Confusing example of nested cross validation in scikit-learn - scikit-learn

I'm looking at this example from scikit-learn documentation: http://scikit-learn.org/0.18/auto_examples/model_selection/plot_nested_cross_validation_iris.html
It seems to me that crossvalidation is not performed in an unbiased way here. Both GridSearchCV (supposedly the inner CV loop) and cross_val_score (supposedly the outer CV loop) are using the same data and the same folds. Therefore there is an overlap between the data the classifier was trained on and evaluated with. What am I getting wrong?
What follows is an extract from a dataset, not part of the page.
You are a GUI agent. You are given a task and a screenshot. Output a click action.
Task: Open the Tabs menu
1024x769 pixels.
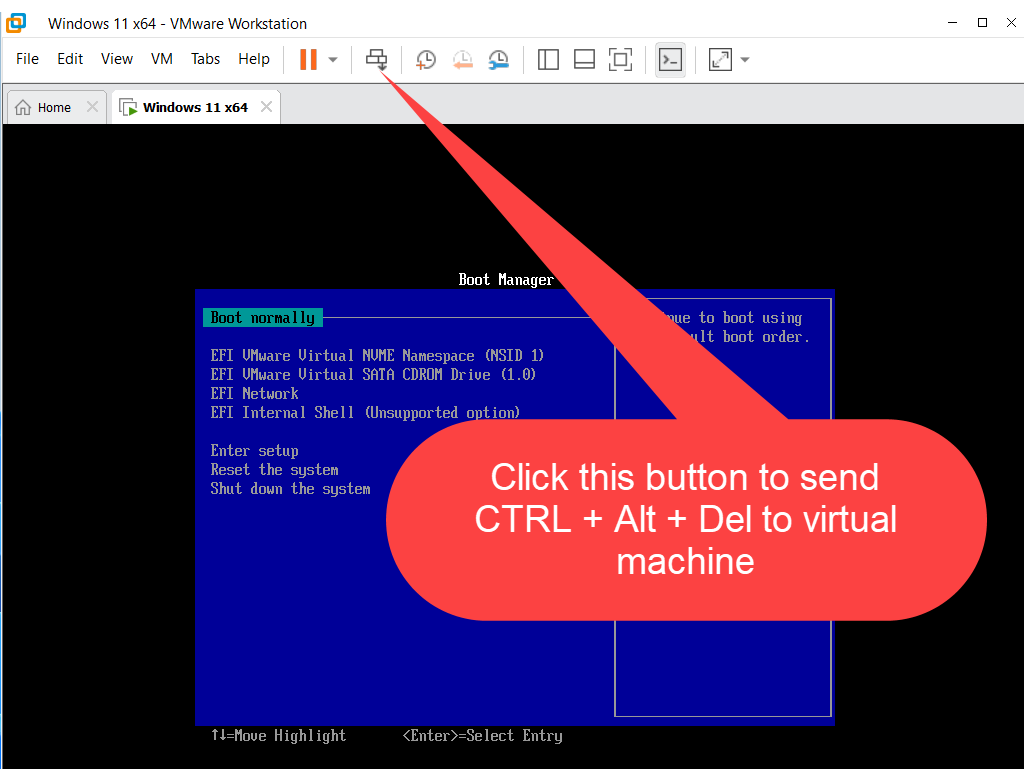[x=205, y=59]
#Gael - As I cannot add a comment, I am posting this in the answer section. I am not sure what Gael means by "the first split is done inside cross_val_score, and the second split is done inside GridSearchCV (that the whole point of the GridSearchCV object)". Are you trying to imply that the cross_val_score function passes the (k-1)-fold data (used for training in outer loop) to the clf object ? That does not appear to be the case, as I can comment out the cross_val_score function and just set nested_score[i] to a dummy variable, and still obtain the exact same clf.best_score_. This implies that the GridSearchCV is evaluated separately and does use all available data, and not a subset of training data.
In nested CV, to the best of my understanding, the idea is that the inner loop will do the hyper-parameter search on a smaller subset of training data, and then the outer loop will use these parameters to do a cross-validation. One of the reasons for using smaller training data in the inner loop is to avoid information leakage. It doesn't appear that's what is happening here. The inner loop is first using all the data to search for hyper-parameters, which are then used for cross-validation in the outer loop. Thus, the inner loop has already seen all data and any testing done in the outer loop will suffer from information leakage. If I am mistaken, could you please point me to the section of code which you are referring to in your answer ?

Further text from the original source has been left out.